WHAT YOU SHOULD DO
If a line of the records contains the string "screenshot", copy it out.

RECORD SET
▼

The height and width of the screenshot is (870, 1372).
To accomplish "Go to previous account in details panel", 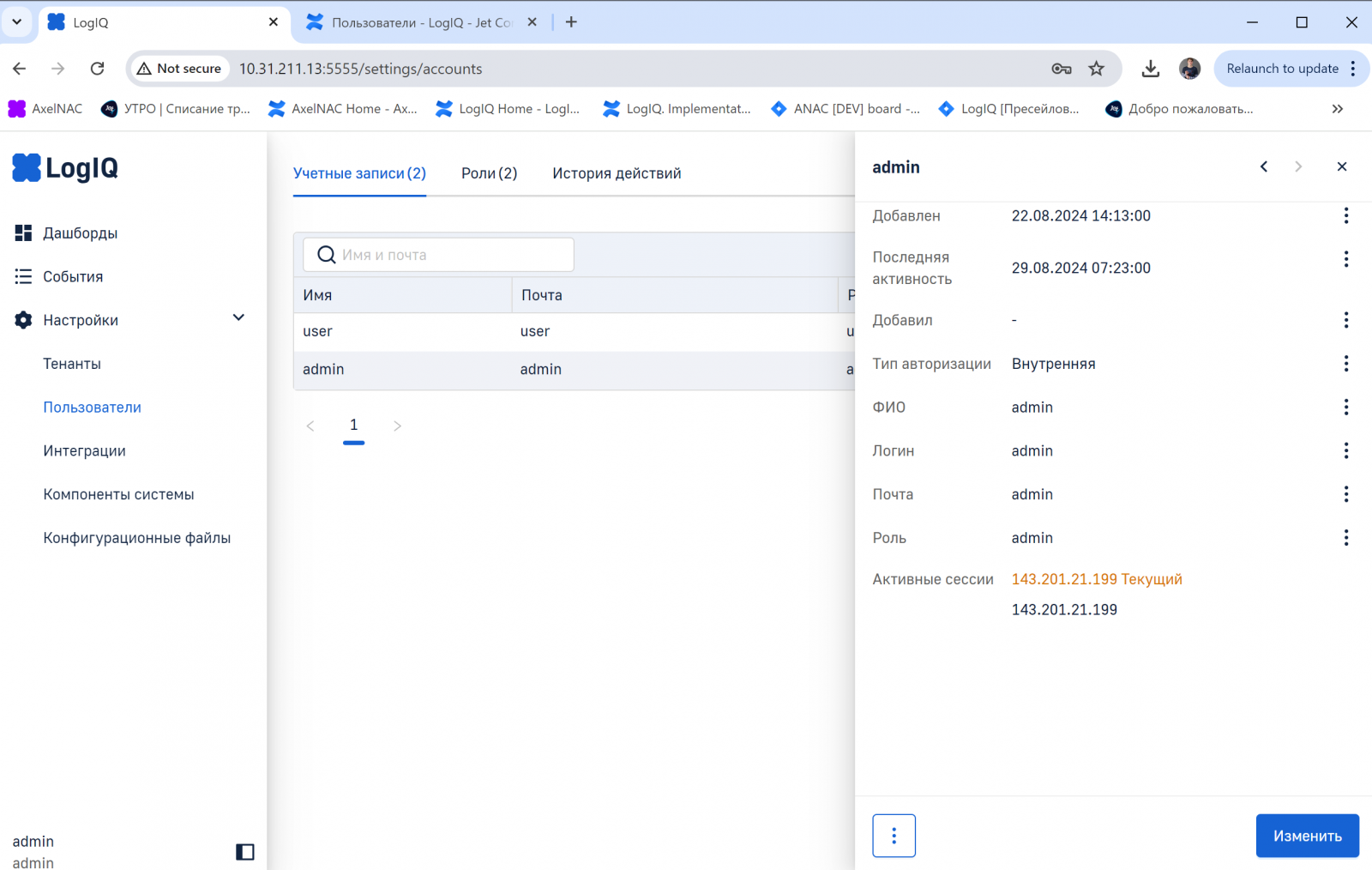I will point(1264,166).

▲
▼

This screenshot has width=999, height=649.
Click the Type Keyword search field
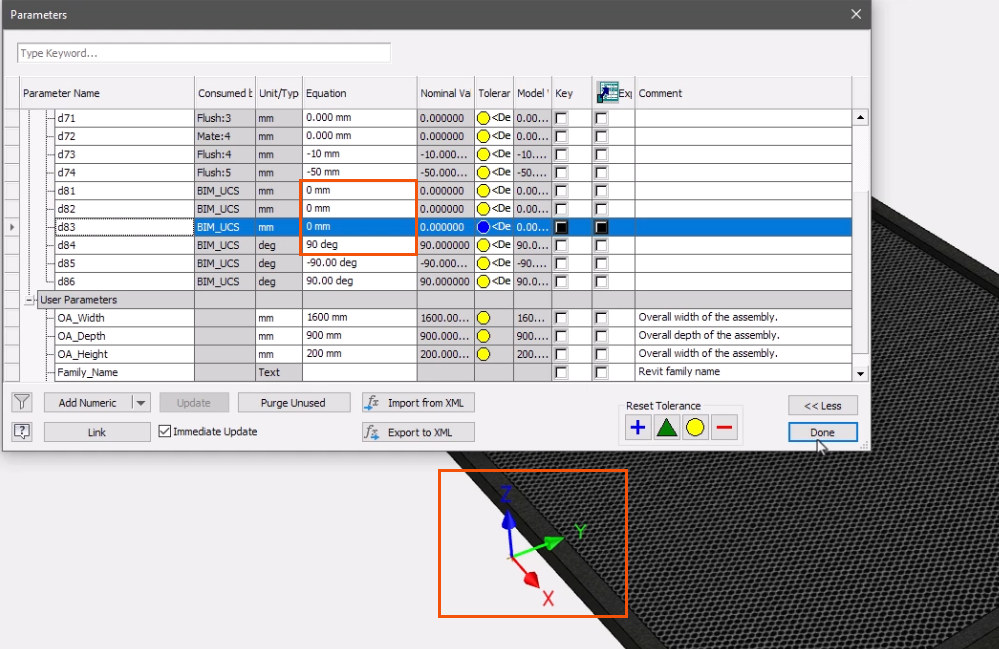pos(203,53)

▲

RESULT OF THE TASK
The height and width of the screenshot is (870, 1372).
This screenshot has width=999, height=649.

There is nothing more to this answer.